-- TASK DATA --
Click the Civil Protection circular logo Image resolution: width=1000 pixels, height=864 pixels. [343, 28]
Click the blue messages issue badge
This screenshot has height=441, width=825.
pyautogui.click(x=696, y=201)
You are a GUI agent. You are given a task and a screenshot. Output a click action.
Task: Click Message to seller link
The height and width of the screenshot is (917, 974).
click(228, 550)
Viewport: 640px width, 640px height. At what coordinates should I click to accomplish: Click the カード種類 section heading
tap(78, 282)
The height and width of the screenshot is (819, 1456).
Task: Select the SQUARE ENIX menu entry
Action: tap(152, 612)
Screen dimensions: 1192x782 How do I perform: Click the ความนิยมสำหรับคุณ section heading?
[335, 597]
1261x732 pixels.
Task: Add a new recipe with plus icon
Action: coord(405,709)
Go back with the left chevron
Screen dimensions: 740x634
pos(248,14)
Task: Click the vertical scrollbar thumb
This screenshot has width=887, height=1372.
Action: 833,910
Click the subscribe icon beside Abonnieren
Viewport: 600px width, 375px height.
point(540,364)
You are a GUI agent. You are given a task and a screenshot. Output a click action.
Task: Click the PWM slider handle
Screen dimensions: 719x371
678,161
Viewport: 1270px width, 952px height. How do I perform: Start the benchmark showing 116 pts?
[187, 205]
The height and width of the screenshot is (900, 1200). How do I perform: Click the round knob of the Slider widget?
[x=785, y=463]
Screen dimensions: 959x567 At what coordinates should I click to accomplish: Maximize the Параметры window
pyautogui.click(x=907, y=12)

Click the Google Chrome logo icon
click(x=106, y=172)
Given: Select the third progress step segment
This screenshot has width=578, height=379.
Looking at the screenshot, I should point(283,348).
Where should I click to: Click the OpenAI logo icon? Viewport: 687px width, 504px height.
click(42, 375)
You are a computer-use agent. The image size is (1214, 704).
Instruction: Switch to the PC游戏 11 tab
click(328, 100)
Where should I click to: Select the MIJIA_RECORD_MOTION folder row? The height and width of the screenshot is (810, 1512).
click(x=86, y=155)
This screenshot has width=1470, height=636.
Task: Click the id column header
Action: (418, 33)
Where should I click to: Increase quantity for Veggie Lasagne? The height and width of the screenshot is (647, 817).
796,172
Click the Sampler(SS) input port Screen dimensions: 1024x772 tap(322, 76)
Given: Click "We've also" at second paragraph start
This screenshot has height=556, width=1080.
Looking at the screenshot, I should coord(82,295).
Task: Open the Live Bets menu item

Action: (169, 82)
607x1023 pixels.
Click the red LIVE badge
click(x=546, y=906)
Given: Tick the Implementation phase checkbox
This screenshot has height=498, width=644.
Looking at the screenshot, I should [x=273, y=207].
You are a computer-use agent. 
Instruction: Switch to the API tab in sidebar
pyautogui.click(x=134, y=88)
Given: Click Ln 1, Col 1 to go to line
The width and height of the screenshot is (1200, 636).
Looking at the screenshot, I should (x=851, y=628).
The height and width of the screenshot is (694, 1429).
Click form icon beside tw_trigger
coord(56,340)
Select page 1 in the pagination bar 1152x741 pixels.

-- YOUR ASSIGNMENT --
Show me every line in the data above that includes "computer".

-- SOLUTION FOR THIS PROBLEM --
You are a computer-use agent. The image size is (1214, 704).
You are a computer-use agent. 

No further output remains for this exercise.